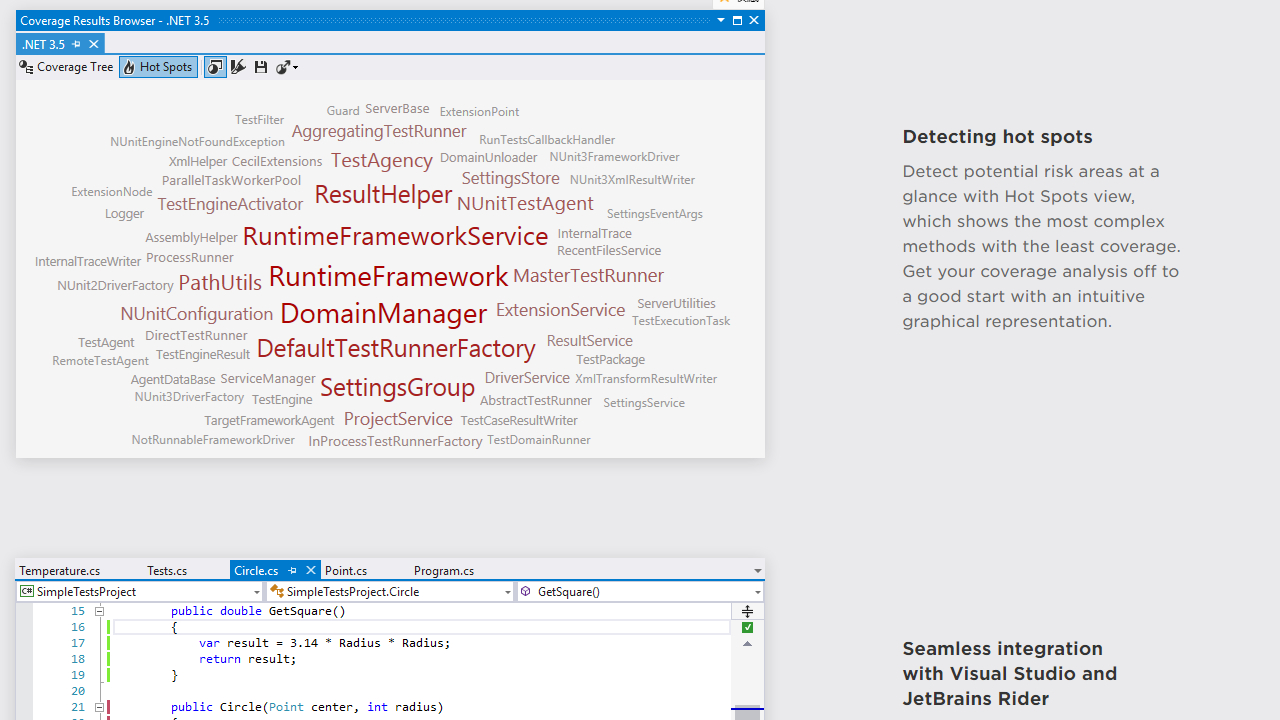The height and width of the screenshot is (720, 1280).
Task: Click the coverage highlighting marker icon
Action: (238, 67)
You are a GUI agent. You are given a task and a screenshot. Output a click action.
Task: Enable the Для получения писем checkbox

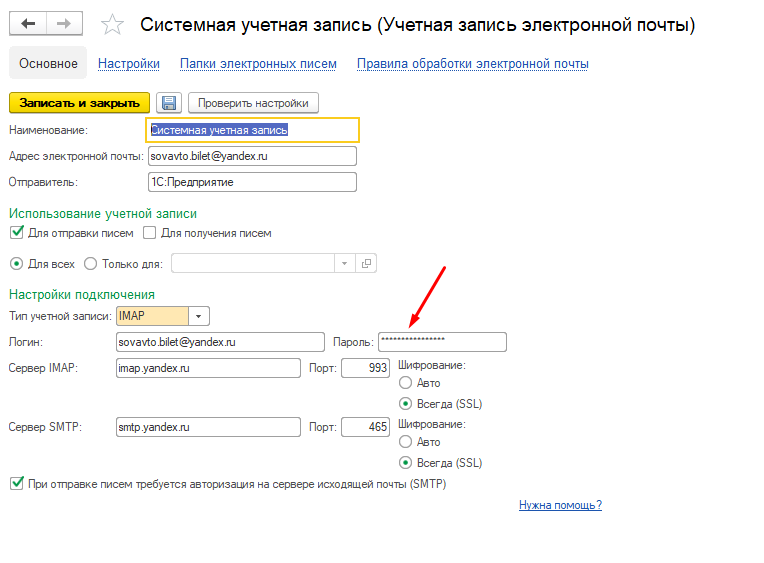tap(150, 233)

Task brief -> Can the lines from the one with "You are a GUI" to the end of the records above be quoted exactly, both ends included, with every picture omitted?

Answer to this problem ->
You are a GUI agent. You are given a task and a screenshot. Output a click action.
Task: Enable the Для получения писем checkbox

tap(150, 233)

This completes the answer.